Brief 1:
According to the passage on data at rest, what kind of architecture results from having many point-to-point connections?

Given passage:

_ _ _ _ _

We must understand how traditional architectures worked and what we mean by data at rest. Consider a database. You can run two kinds of jobs against this database. You could have simple static real-time queries. Every time you want some update, you need to run that query. The other job you could run is a batch job, which you would run at every x interval. You extract the data, transform it and load it into another system. The database is at the heart of the architecture. It leads to a spaghetti architecture, where you have a lot of point-to-point connections. Architectures have been devised around this, but there are two problems with that –

  1. Scalability
  2. The Middleware layer can become a bottleneck when multiple teams ask them to change things at their end, but they may not have the capacity to do that.

We want to make this data available, but there should be no bottleneck. The second most important requirement is the data should not be at rest.

_ _ _ _ _

Records shown:
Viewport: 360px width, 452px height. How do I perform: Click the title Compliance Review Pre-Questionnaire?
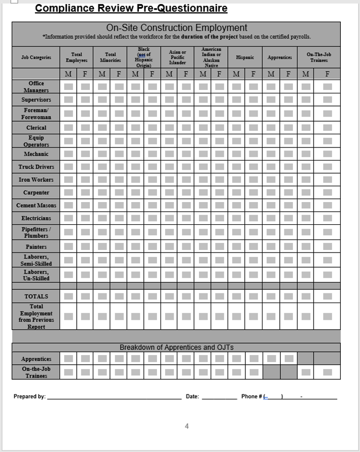pos(131,8)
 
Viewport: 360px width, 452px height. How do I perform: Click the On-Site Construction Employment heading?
pos(176,28)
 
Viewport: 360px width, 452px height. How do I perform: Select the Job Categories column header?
pos(36,58)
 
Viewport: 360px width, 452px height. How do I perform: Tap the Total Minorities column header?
pos(110,58)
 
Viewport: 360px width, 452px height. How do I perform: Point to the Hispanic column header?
pos(245,58)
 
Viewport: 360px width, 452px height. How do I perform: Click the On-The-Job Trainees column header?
pos(319,58)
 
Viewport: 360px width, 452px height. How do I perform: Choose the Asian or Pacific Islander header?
pos(177,58)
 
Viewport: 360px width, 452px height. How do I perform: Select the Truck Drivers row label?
pos(36,167)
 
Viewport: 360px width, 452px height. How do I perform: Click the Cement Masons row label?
pos(36,206)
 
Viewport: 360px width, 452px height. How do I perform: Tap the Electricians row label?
pos(36,218)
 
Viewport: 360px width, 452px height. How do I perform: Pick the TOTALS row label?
pos(36,296)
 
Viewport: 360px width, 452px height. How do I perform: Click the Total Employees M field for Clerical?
pos(69,128)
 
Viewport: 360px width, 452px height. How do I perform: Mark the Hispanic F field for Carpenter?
pos(253,192)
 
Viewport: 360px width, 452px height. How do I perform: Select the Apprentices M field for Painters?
pos(271,246)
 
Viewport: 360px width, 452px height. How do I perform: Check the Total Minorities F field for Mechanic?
pos(119,154)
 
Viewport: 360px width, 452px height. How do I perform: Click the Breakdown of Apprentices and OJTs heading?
pos(176,347)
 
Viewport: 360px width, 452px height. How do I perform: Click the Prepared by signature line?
pos(114,397)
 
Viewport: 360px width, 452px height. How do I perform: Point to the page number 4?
pos(187,426)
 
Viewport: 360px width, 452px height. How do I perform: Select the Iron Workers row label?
pos(36,180)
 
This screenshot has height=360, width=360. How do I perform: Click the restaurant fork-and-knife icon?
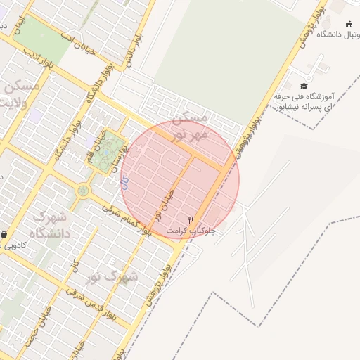click(191, 219)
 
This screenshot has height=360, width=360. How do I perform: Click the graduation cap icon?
click(304, 86)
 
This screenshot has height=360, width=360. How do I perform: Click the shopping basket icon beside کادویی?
click(4, 235)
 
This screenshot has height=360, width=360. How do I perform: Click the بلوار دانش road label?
click(134, 49)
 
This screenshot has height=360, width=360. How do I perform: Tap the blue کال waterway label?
click(124, 185)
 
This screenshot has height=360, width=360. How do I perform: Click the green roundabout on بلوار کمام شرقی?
click(84, 190)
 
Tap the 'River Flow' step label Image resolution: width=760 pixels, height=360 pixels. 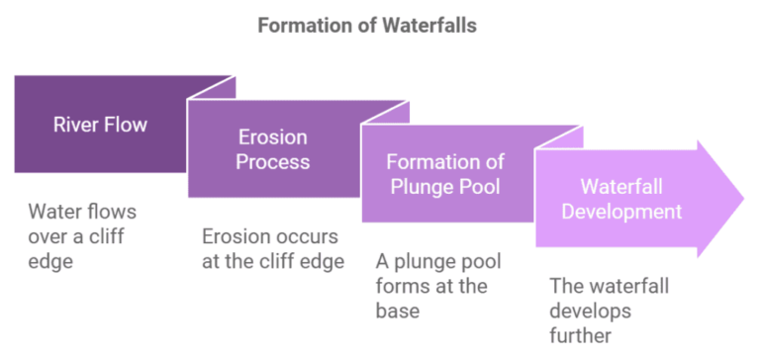pyautogui.click(x=100, y=125)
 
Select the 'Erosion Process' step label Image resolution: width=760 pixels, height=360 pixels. pyautogui.click(x=271, y=149)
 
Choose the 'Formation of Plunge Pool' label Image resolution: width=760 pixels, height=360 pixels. pyautogui.click(x=444, y=174)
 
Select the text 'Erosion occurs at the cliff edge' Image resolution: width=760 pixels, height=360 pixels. pyautogui.click(x=271, y=249)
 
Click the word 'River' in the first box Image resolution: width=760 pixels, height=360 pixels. pyautogui.click(x=75, y=125)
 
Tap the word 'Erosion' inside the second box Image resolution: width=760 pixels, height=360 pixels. pyautogui.click(x=271, y=137)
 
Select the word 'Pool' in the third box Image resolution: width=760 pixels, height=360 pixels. pyautogui.click(x=483, y=186)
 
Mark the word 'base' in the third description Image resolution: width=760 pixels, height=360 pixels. pyautogui.click(x=396, y=311)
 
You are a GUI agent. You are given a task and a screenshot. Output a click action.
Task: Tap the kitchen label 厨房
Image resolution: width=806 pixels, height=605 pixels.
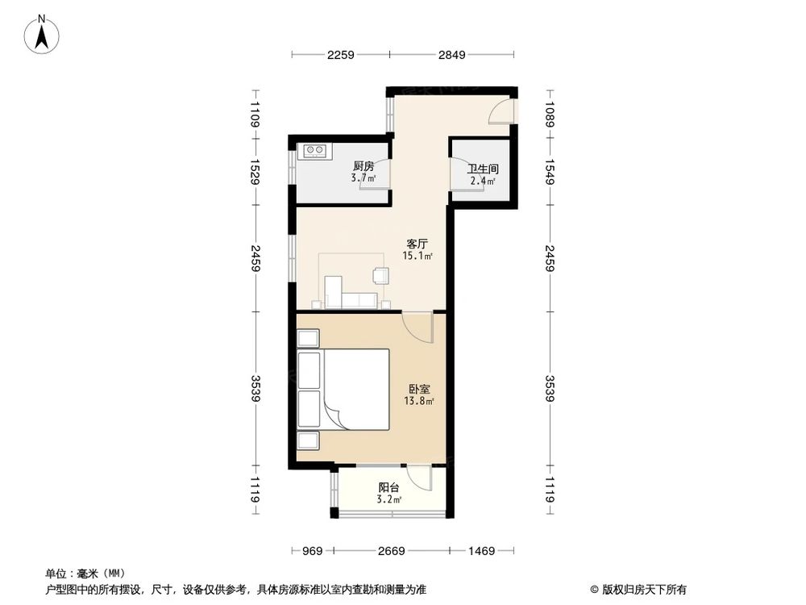click(363, 167)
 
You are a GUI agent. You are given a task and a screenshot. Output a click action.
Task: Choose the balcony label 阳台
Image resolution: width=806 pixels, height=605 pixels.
click(390, 488)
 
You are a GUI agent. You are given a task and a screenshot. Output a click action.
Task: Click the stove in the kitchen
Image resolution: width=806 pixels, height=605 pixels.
click(314, 149)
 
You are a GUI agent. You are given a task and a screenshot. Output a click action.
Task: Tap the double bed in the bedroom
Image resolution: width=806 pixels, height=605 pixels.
click(355, 390)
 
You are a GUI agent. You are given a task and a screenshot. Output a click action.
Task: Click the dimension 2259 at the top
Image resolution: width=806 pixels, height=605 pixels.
click(341, 55)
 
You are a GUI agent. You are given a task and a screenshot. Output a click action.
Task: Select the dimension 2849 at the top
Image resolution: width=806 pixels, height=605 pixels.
click(452, 55)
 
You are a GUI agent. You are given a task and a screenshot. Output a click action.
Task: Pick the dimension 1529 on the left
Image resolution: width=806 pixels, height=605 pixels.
click(255, 171)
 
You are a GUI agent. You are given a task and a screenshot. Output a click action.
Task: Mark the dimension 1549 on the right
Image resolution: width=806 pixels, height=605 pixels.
click(550, 171)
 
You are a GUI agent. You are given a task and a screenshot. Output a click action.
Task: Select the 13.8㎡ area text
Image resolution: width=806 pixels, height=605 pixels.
click(419, 401)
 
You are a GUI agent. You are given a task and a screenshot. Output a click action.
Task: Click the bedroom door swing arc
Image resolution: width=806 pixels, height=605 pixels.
click(418, 327)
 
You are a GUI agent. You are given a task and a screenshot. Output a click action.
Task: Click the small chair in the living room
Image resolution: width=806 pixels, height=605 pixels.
click(380, 276)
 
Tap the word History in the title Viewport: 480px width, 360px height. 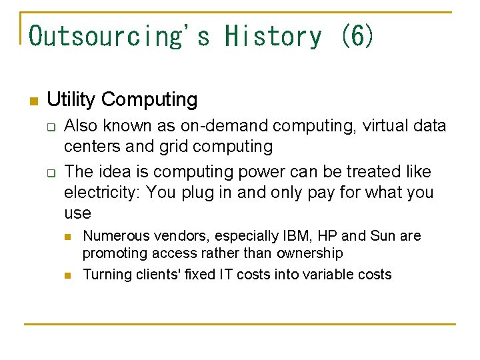[x=273, y=36]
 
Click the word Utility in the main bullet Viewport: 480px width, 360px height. [x=72, y=100]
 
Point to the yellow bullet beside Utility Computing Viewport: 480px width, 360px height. [x=33, y=101]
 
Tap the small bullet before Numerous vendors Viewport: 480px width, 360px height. [x=68, y=237]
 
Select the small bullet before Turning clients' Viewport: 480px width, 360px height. [x=68, y=275]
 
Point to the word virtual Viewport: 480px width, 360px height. [x=385, y=126]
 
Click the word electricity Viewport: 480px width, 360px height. [x=101, y=193]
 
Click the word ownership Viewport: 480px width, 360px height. [x=310, y=253]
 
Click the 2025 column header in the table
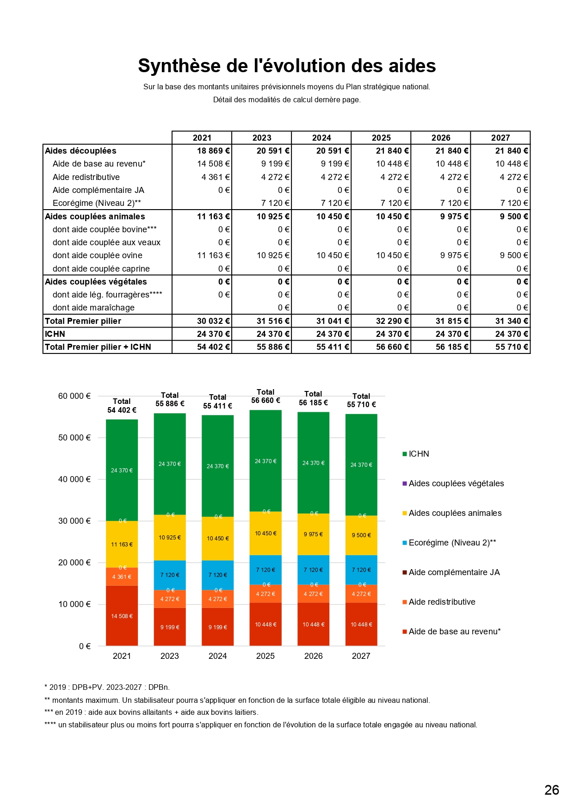381,138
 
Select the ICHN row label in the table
55,334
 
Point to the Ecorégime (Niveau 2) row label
97,203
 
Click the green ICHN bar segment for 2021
122,470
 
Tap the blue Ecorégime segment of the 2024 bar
217,575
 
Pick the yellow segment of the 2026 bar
313,534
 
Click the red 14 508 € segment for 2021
122,616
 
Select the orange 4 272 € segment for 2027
361,594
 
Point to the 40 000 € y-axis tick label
74,479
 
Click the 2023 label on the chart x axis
170,656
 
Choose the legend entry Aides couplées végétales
456,483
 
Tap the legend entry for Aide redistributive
442,602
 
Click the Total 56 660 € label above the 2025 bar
265,397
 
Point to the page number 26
552,790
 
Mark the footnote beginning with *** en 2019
151,713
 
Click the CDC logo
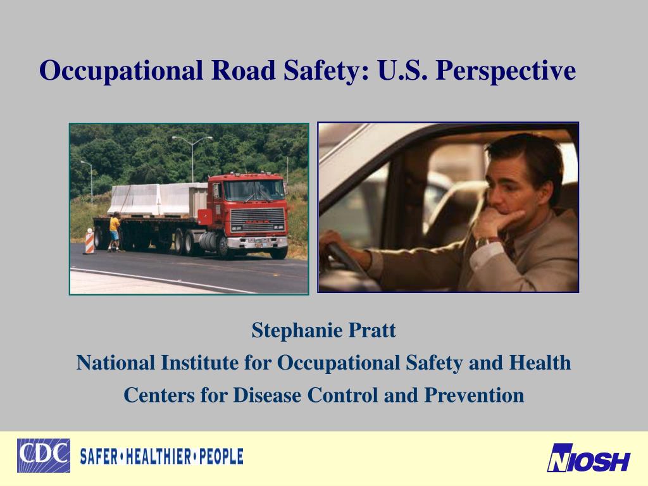tap(43, 456)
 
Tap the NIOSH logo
tap(589, 458)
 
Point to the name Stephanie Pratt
tap(323, 330)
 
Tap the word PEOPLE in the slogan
tap(221, 456)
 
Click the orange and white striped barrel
tap(89, 241)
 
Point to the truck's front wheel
tap(224, 247)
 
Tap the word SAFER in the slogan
tap(98, 456)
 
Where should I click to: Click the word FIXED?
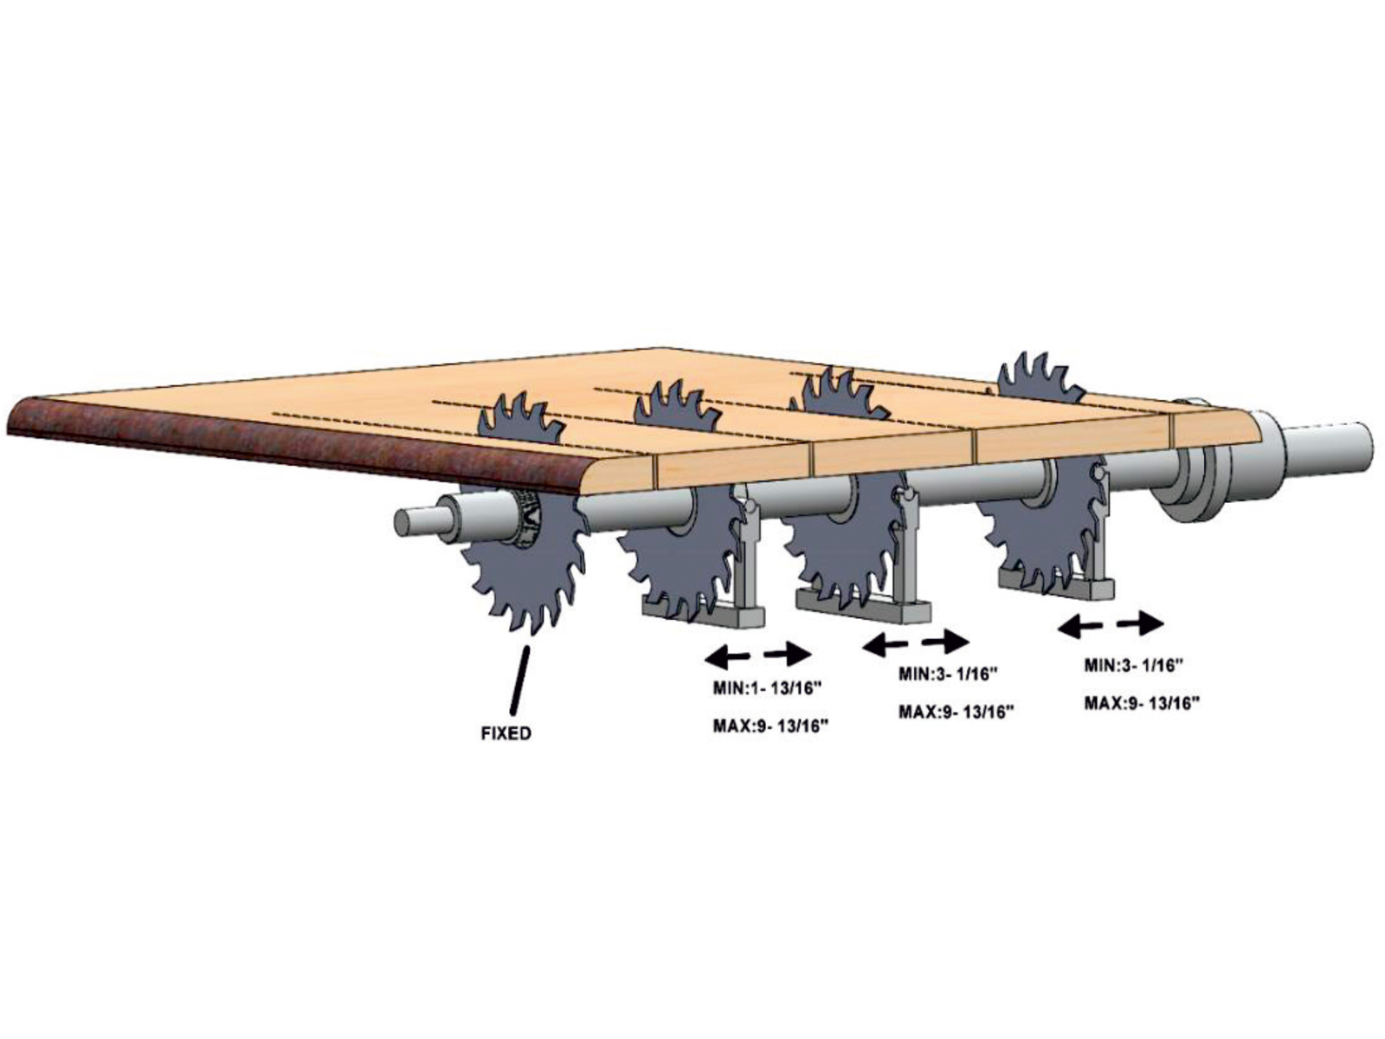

_ _ _ _ _

Brief 2:
Rewrite the records between the lines holding "Choose the 'Formation" and "Select the word", inclusive, changing "box" to "panel" and leaving everything else as it is.

Full answer 1:
A spaghetti architecture.

Full answer 2:
Choose the 'Formation of Plunge Pool' label Image resolution: width=760 pixels, height=360 pixels. pyautogui.click(x=444, y=174)
 
Select the text 'Erosion occurs at the cliff edge' Image resolution: width=760 pixels, height=360 pixels. pyautogui.click(x=271, y=249)
 
Click the word 'River' in the first panel Image resolution: width=760 pixels, height=360 pixels. pyautogui.click(x=75, y=125)
 
Tap the word 'Erosion' inside the second panel Image resolution: width=760 pixels, height=360 pixels. pyautogui.click(x=271, y=137)
 
Select the word 'Pool' in the third panel Image resolution: width=760 pixels, height=360 pixels. pyautogui.click(x=483, y=186)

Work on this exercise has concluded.